Using the given points, three equations can be formed by replacing x and f(x) in the function \(f(x)=a x^{2}+b x+c\):1) For the first point \(-2,-4\), we get \(a(-2)^2 + b(-2) + c = -4 \)2) For the second point \(1,2\), we get \(a(1)^2 + b(1) + c = 2\)3) For the third point \(2,0\), we get \(a(2)^2 + b(2) + c = 0\)

We simplify above equations to:1) \(4a - 2b + c = -4\)2) \(a + b + c = 2\)3) \(4a + 2b + c = 0\)
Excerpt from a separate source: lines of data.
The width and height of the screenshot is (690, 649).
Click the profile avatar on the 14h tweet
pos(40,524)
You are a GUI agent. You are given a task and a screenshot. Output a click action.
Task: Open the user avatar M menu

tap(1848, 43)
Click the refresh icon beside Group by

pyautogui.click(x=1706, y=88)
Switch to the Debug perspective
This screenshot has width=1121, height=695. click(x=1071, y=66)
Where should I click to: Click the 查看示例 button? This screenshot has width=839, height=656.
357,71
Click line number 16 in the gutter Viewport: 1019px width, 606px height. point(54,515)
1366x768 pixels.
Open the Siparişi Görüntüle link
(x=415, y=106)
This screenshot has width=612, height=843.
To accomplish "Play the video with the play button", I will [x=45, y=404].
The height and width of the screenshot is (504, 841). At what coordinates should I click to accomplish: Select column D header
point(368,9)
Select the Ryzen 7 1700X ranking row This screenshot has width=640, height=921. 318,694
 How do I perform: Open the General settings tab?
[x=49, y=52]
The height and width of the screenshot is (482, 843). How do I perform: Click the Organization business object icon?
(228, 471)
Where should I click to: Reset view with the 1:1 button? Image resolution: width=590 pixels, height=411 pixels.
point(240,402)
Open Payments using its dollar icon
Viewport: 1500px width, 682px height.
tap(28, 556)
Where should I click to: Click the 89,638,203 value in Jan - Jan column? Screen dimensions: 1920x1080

Solve this system of equations using a methodology such as elimination or substitution. For simplicity, we will add first and third equation and substract the second equation from the result. This gives us a new equation that is: \(a= -1\). Now, we will substitute \(a= -1\) into the second and third equations to find b and c.

By substituting \(-1\) for \(a\) into the second equation, we find \(b=1\) and by substituting both \(-1\) for \(a\) and \(1\) for \(b\) into the third equation, we find \(c= 2\).

Substitute \(a= -1\), \(b= 1\), and \(c= 2\) into the quadratic function \(f(x)= a x^{2}+b x+c\). This yields the function \(f(x)= -x^{2} + x + 2\) as the final output.